◆ What is required ◆
Count the lines in the records below that contain the word "dark", and give only the number.

** Start Entries shown **

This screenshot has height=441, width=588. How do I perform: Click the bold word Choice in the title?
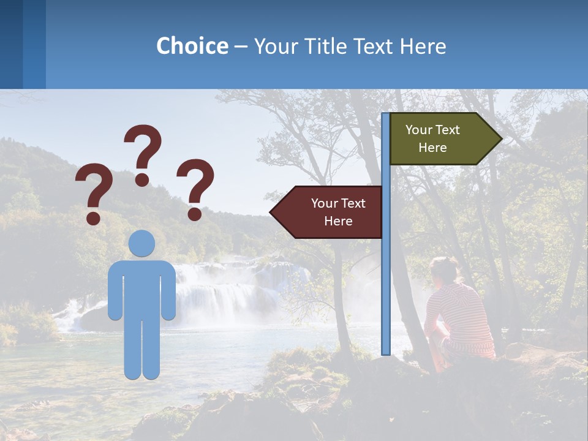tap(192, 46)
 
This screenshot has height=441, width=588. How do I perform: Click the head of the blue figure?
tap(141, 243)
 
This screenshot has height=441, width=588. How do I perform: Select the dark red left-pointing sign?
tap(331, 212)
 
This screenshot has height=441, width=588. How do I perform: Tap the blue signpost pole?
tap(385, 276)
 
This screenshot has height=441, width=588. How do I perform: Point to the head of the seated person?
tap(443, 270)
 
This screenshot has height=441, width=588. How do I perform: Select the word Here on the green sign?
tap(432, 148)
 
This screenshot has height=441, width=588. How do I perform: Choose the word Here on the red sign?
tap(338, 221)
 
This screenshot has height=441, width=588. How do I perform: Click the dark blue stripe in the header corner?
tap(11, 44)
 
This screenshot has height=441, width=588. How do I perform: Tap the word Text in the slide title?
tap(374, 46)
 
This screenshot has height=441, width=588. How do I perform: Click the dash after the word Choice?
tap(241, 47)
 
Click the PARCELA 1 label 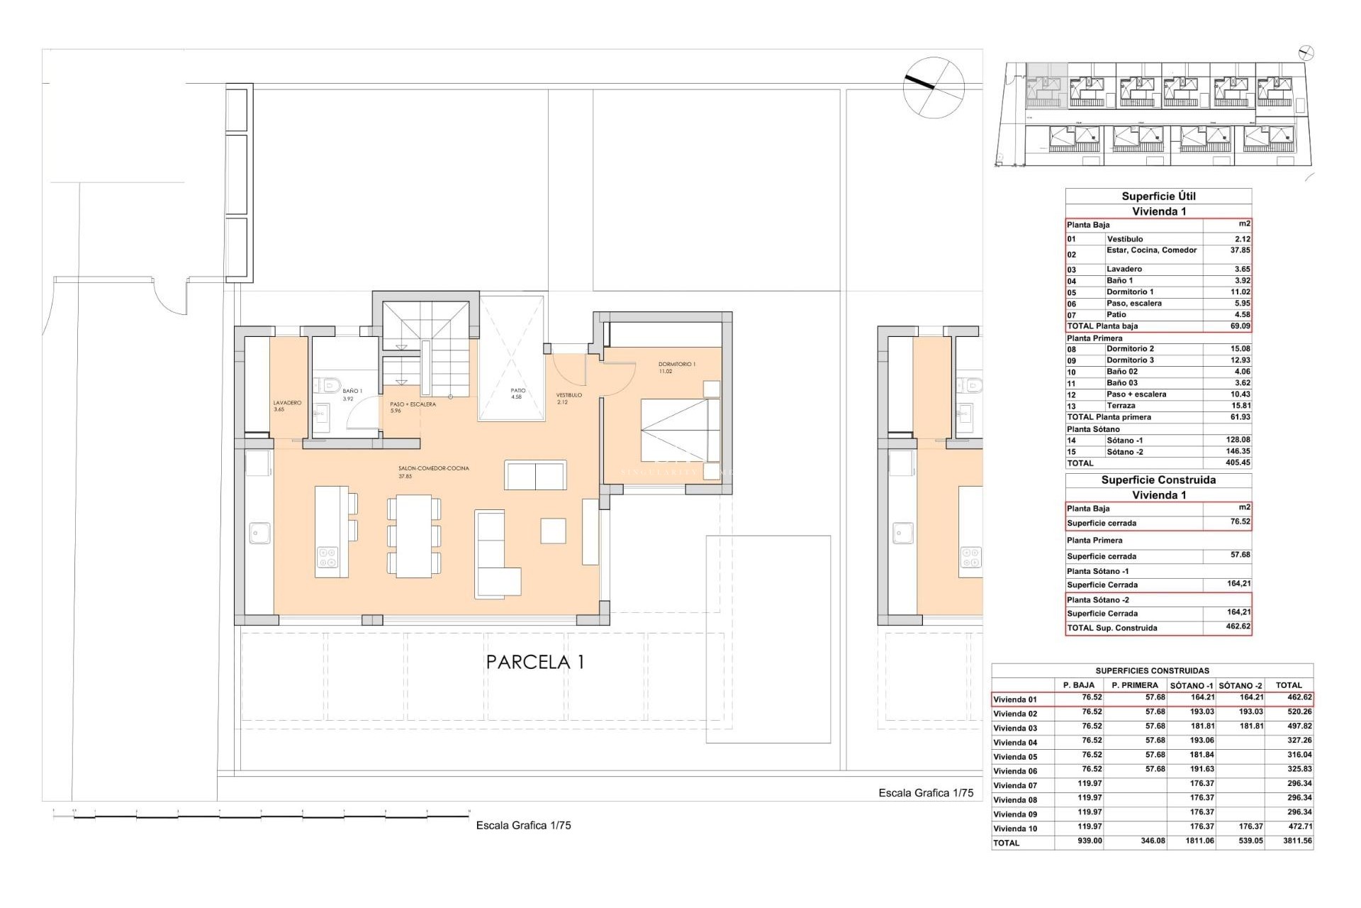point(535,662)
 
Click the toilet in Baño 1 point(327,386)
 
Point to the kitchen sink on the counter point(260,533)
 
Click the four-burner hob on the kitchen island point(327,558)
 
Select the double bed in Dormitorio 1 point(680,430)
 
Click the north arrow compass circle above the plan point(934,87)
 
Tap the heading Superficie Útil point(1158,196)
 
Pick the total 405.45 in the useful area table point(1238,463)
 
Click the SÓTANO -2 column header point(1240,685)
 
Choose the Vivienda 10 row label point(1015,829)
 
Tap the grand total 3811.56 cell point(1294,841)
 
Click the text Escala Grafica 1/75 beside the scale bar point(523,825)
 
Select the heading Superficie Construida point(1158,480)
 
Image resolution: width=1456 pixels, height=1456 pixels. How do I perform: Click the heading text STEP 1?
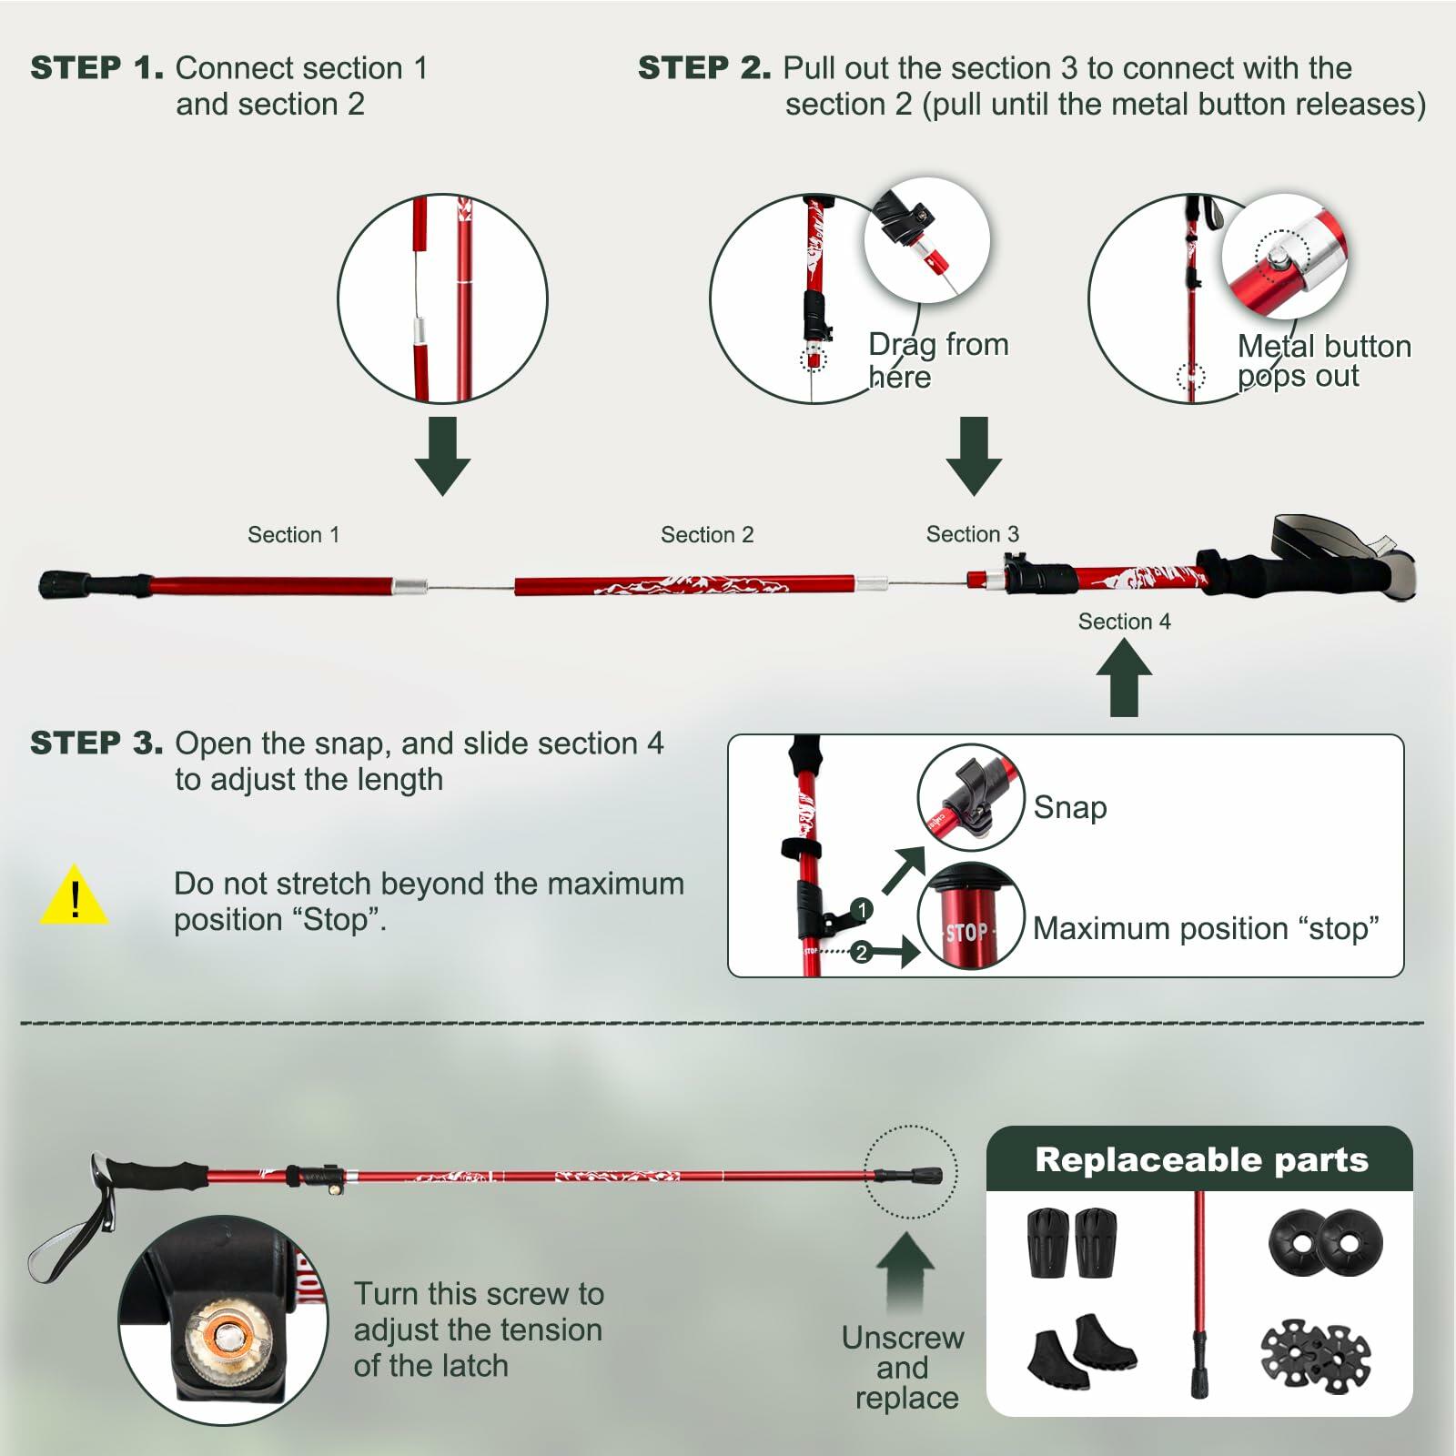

** End Entries shown **

◆ Exercise output ◆
2